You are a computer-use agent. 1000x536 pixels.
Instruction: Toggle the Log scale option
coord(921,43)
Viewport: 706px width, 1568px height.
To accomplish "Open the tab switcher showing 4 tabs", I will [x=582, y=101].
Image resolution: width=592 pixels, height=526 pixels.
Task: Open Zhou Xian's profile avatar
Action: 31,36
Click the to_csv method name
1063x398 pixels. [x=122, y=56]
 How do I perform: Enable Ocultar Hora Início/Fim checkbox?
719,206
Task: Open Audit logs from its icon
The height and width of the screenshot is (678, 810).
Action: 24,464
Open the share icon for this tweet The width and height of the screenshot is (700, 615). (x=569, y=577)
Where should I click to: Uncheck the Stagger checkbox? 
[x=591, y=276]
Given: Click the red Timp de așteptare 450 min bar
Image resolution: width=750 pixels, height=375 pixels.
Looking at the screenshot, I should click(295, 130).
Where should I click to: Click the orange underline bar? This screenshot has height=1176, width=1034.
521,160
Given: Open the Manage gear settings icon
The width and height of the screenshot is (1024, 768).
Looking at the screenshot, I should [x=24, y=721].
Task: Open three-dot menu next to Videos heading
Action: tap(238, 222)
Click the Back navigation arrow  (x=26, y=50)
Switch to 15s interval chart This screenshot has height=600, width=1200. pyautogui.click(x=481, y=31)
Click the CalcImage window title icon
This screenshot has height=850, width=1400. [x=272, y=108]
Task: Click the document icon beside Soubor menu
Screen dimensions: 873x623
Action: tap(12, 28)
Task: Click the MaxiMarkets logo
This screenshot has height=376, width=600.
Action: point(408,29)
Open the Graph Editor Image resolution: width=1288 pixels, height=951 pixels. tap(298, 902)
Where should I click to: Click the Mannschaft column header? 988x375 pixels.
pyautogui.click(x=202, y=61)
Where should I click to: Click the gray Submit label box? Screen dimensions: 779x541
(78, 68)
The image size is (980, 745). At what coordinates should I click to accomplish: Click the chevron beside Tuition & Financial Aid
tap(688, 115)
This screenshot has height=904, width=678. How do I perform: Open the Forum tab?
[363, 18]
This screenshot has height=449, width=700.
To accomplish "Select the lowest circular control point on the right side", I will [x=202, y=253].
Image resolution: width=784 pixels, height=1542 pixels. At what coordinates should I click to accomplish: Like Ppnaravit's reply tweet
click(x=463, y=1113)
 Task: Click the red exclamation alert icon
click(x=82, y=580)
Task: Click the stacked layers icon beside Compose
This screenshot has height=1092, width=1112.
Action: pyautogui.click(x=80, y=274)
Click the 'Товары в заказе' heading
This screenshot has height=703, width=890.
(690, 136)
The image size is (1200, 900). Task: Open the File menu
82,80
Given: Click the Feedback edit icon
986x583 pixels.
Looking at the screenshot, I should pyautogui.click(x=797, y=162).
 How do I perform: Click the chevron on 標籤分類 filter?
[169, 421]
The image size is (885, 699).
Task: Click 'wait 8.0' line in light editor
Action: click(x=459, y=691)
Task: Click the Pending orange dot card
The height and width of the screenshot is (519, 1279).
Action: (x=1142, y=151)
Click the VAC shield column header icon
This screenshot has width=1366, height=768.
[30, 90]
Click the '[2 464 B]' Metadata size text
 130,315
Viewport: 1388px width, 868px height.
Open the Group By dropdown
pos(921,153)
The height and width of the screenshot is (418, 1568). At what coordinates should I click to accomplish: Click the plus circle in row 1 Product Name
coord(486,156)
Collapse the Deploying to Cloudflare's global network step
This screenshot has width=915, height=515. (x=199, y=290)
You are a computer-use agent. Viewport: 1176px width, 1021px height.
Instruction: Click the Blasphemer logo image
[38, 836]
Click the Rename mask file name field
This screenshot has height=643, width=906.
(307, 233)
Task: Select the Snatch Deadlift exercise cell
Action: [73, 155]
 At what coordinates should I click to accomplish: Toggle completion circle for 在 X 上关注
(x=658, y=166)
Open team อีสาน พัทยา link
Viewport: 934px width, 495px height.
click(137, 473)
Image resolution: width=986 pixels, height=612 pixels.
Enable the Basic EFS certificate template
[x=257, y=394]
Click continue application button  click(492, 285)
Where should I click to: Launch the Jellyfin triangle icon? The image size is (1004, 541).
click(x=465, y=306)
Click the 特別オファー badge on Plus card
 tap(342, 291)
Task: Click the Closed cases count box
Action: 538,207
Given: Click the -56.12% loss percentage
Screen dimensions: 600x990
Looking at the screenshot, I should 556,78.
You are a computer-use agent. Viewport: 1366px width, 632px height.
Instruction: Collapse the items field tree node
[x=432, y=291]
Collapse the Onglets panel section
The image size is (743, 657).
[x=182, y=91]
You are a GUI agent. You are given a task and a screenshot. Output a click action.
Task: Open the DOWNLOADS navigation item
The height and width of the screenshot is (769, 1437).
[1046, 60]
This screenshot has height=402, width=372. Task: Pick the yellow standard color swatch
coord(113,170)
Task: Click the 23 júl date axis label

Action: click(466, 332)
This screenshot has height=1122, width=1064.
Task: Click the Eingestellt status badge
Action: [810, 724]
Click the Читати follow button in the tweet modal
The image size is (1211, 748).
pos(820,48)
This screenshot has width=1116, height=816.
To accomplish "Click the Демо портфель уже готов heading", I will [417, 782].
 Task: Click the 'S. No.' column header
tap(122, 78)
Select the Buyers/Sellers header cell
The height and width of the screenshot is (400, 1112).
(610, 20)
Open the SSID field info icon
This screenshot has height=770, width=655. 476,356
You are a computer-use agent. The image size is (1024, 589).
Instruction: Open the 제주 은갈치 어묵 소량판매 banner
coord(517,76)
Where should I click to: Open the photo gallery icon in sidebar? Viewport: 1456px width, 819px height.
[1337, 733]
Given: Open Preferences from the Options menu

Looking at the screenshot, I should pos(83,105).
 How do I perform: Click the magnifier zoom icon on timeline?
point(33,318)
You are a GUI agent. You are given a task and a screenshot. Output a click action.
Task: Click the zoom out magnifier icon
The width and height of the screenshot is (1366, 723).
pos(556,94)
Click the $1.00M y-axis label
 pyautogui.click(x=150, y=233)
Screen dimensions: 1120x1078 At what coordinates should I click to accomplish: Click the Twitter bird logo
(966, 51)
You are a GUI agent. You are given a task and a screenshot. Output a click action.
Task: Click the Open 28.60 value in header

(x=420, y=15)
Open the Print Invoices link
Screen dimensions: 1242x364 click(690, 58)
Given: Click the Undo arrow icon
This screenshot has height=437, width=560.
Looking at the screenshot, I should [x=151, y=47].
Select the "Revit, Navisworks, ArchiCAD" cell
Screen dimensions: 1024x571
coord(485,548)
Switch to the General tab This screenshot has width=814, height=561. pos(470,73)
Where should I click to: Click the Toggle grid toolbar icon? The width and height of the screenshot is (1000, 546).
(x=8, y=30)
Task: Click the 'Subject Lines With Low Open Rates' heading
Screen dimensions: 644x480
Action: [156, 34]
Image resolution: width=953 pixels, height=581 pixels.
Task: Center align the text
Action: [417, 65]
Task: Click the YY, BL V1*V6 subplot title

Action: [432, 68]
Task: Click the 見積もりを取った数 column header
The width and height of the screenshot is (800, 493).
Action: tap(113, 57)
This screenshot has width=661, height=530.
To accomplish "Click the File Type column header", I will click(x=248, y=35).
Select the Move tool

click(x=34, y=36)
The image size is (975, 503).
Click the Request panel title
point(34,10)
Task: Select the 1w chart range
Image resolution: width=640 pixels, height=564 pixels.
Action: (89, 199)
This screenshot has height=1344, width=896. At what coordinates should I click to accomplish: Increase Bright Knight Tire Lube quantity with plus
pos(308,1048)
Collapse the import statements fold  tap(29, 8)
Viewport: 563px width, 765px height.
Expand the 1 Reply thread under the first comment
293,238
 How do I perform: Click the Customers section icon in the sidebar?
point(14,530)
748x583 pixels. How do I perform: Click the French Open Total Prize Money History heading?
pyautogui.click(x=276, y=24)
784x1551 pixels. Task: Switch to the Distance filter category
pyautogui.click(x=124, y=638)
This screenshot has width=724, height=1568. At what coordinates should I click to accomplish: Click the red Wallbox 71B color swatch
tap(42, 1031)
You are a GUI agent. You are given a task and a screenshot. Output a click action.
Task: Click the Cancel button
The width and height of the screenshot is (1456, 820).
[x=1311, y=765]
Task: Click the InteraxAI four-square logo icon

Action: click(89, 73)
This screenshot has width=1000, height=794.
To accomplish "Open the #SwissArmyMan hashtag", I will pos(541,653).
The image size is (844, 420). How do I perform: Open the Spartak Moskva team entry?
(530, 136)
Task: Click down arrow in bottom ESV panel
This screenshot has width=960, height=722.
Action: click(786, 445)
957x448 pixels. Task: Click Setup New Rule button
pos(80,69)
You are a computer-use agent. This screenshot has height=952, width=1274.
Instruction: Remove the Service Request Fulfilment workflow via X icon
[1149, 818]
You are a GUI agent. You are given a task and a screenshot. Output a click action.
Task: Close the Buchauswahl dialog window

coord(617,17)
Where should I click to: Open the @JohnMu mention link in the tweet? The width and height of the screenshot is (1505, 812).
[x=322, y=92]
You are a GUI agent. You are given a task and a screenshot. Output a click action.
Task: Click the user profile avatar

──────────

### Assigned task
From the records above, copy only the lines starting with the line that holds "784x1551 pixels. Task: Switch" and going on through the line that holds "Task: Click down arrow in bottom ESV panel", exactly as written.

### Task solution
784x1551 pixels. Task: Switch to the Distance filter category
pyautogui.click(x=124, y=638)
This screenshot has width=724, height=1568. At what coordinates should I click to accomplish: Click the red Wallbox 71B color swatch
tap(42, 1031)
You are a GUI agent. You are given a task and a screenshot. Output a click action.
Task: Click the Cancel button
The width and height of the screenshot is (1456, 820).
[x=1311, y=765]
Task: Click the InteraxAI four-square logo icon

Action: click(89, 73)
This screenshot has width=1000, height=794.
To accomplish "Open the #SwissArmyMan hashtag", I will pos(541,653).
The image size is (844, 420). How do I perform: Open the Spartak Moskva team entry?
(530, 136)
Task: Click down arrow in bottom ESV panel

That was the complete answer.